So many years of data from so many wolf interactions was humbling to see in the Wolf Project offices.

Once we started driving, we encountered a crowd at the same place where we saw the Wapiti wolf pack yesterday, so we made a brief stop but only saw one and it was pretty far away. We continued on to Lamar Valley to look for a carcass that Kira suspected was there based on GPS data from the Junction Butte pack from about a week ago. We split up into 3 groups to cover more ground, and were able to find it—- SCORE! A bison carcass! Not much was left, but Kira gave us a glimpse of the scientific process the researchers use by letting us help to collect data on the carcass as they attempt to determine cause of death.

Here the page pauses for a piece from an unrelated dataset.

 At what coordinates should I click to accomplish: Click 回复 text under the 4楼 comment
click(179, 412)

We sawed the femur in half to collect a bone marrow sample, and then we extracted a tooth to take back to the lab for processing.

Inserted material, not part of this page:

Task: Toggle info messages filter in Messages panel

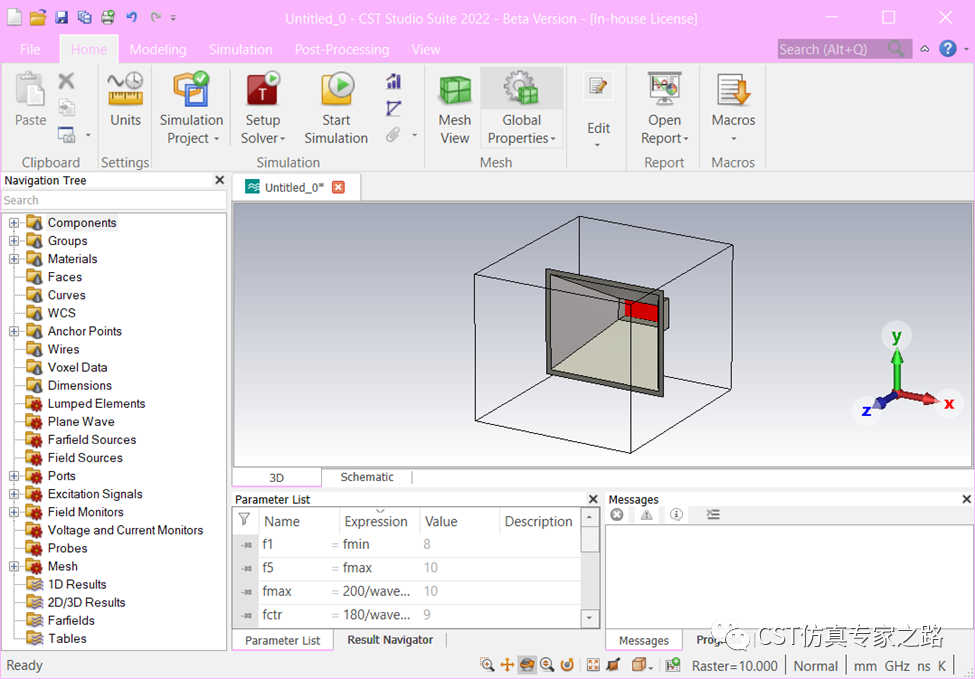Action: click(x=677, y=515)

Jessica got to saw the femur in half to collect the marrow sample!

Everyone say “cheese”….so we can take a tooth sample!

On the drive back to Mammoth we saw one more wolf, a black likely from the Junction Butte pack. We also heard it give one low howl, which was amazing to experience. Today was also a great day for coyote, we saw close to 10 in various places.

After lunch we had a choice in our activities. Some of us went cross-country skiing, it was the first time for Vin and he got the hang of it pretty quickly! Melissa was in her element, we decided she was the alpha skier.

Randy shows off his cross-country skiing skills.

Another group went to the ‘Boiling River’ (actually the Gardner river, but this is the local name for the particular spot where hot water from a thermal feature runs into the cold river water). After a most scenic walk, we quickly disrobed in the snow and began the descent to the crystal clear water. Temperature reading from the infrared thermometer ranged from 127 degrees to 20 degrees.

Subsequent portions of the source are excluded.